A recent ALJ decision addresses interesting questions about the scope of the sales tax exemption for advertising services, as well as the proof necessary to qualify for sale for resale treatment where resale certificates are not timely furnished. Matter of BorsaWallace, Inc., et al., DTA Nos. 824173, 824174, 824175 (N.Y.S. Div. of Tax App., Jan. 9, 2014).
Advertising Services. The sales tax is imposed on sales of tangible personal property, but only on enumerated services. The tax law expressly provides that receipts from the service of “advertising” are not subject to sales tax. Tax Law § 1105(c)(1). BorsaWallace, Inc. provides graphic design services in New York. Typically, public relations or advertising firms retain BorsaWallace to create promotional materials (referred to as “kits”), as well as materials such as letters, banners and posters. Those firms, in turn, use the promotional materials in public relations, marketing or advertising campaigns for their own clients. More than 80% of BorsaWallace’s business is from DeVreis, a public relations agency that furnished public relations and marketing services to clients for such brands as Pepperidge Farm, Tide, Tropicana and Crest. DeVreis is not an advertising agency, which typically places advertising with media outlets.
The decision goes into considerable detail regarding the role of BorsaWallace in furnishing graphic design services, its dealings with public relations firms such as DeVreis, and the relationships between public relations firms and their own clients. In summary, BorsaWallace designed promotional material and retained third-party printers to produce samples for DeVreis. BorsaWallace retained ownership of the designs, but not of the actual promotional kits and other materials.

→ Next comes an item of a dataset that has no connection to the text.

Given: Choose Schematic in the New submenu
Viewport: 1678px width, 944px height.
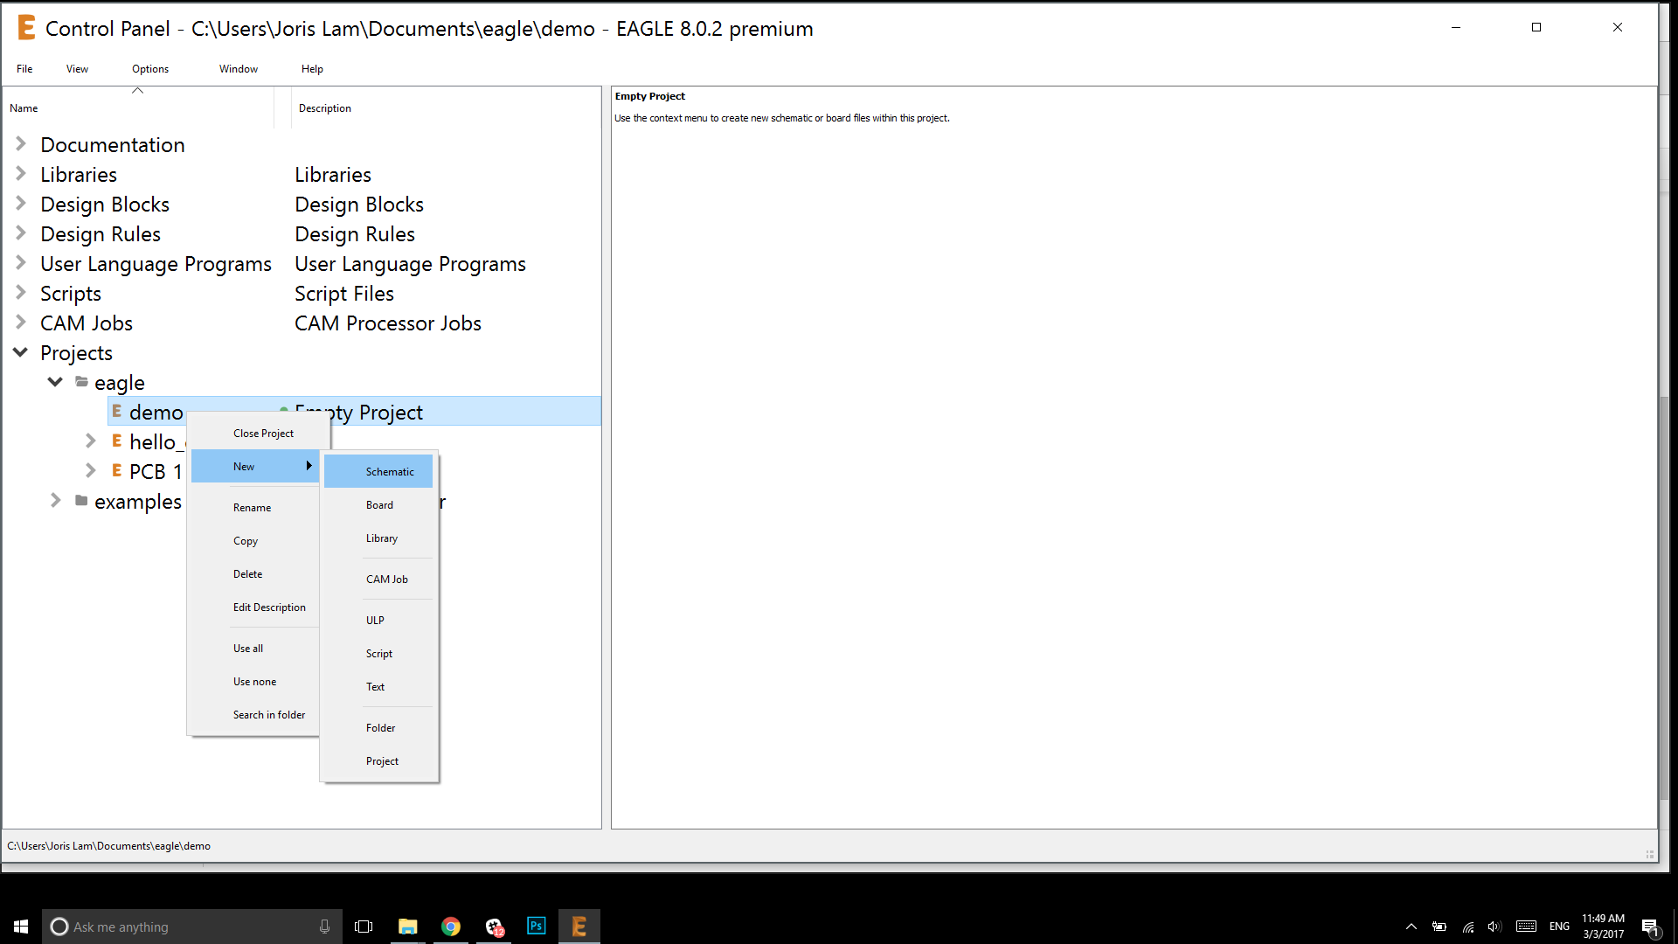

BorsaWallace billed DeVreis for its design services, as well as for its cost of printing the kits and other promotional materials, including an unspecified markup on its printing costs. DeVries, in turn, billed its own customers, and included the amounts billed by BorsaWallace. For some period of time, DeVreis marked up the cost of BorsaWallace’s charges when invoicing its own clients.
The Department of Taxation & Finance conducted an audit of BorsaWallace’s sales tax returns, and concluded that additional sales tax was due. Allegedly based on informal advice obtained from the Department, BorsaWallace had been collecting sales tax on its charges for the printing of kits and other materials, but did not charge sales tax for design services if DeVreis could not alter the design. Where the design could be altered − as in the case of a PowerPoint presentation – BorsaWallace charged sales tax on both the design work and the printing. At the hearing, BorsaWallace submitted customer invoices reflecting sales of the promotional kits, which also showed that sales tax was charged on the printing charges, but not on its design services. BorsaWallace claimed that it was providing a nontaxable advertising service and thus was entitled to a sales tax refund. The Department contended that BorsaWallace was not an advertising agency and therefore did not qualify for the advertising exclusion.
The ALJ agreed with BorsaWallace that its activities constituted a nontaxable advertising service. Based on the nature of the services and the commonly accepted dictionary definition of “advertising,” the ALJ concluded that “advertising” included design services. However, since BorsaWallace was seeking a refund of sales taxes already collected and remitted, the ALJ held that it was not entitled to a refund because it had not refunded the sales tax to DeVreis and other clients.
Sales for Resale. BorsaWallace also claimed that its sales of kits and other promotional items to DeVreis qualified as nontaxable sales for resale. Neither DeVreis nor other public relations firms furnished BorsaWallace with a sales tax resale certificate. The Department agreed that the marketing kits were tangible personal property, but disputed that they were being resold. It claimed, among other things, that BorsaWallace did not present any client invoices showing that the clients collected sales tax on their sales to their own clients. The Department also noted that DeVreis had agreed to pay sales tax on its purchases from BorsaWallace as part of a Department audit for an overlapping tax period, allegedly evidencing that DeVreis did not believe it was making purchases for resale.
The ALJ held that the sales of kits and promotional materials to DeVreis qualified as nontaxable sales for resale. The ALJ cited Savemart v. State Tax Comm’n, 105 A.D.2d 1001 (3d Dep’t 1984), lv. denied 65 N.Y.2d 604 (1985), where the Appellate Division rejected an electronics retailer’s resale claim for sales of excess inventory of TV sets to a distributor, and noted that the taxpayer not only did not receive a resale certificate from the distributor, but did not provide “testimony or evidence to indicate what [the purchaser] intended to or did do with the televisions” purchased. In this case, the taxpayer offered the credible testimony of a former DeVreis official, who explained how the charges for the promotional kits were passed along to DeVreis’ own clients.
Although ALJ determinations are not precedential, the decision is instructive in applying a common sense definition of “advertising” services, and in declining to apply an interpretation that elevates form over substance. While the decision denied the resulting sales tax refunds for BorsaWallace on procedural grounds, the analysis in the decision would appear to support the elimination of sales tax on the services prospectively. With regard to the resale issue, the decision confirms that the failure to timely obtain a resale certificate does not preclude a taxpayer from proving that it made nontaxable sales for resale.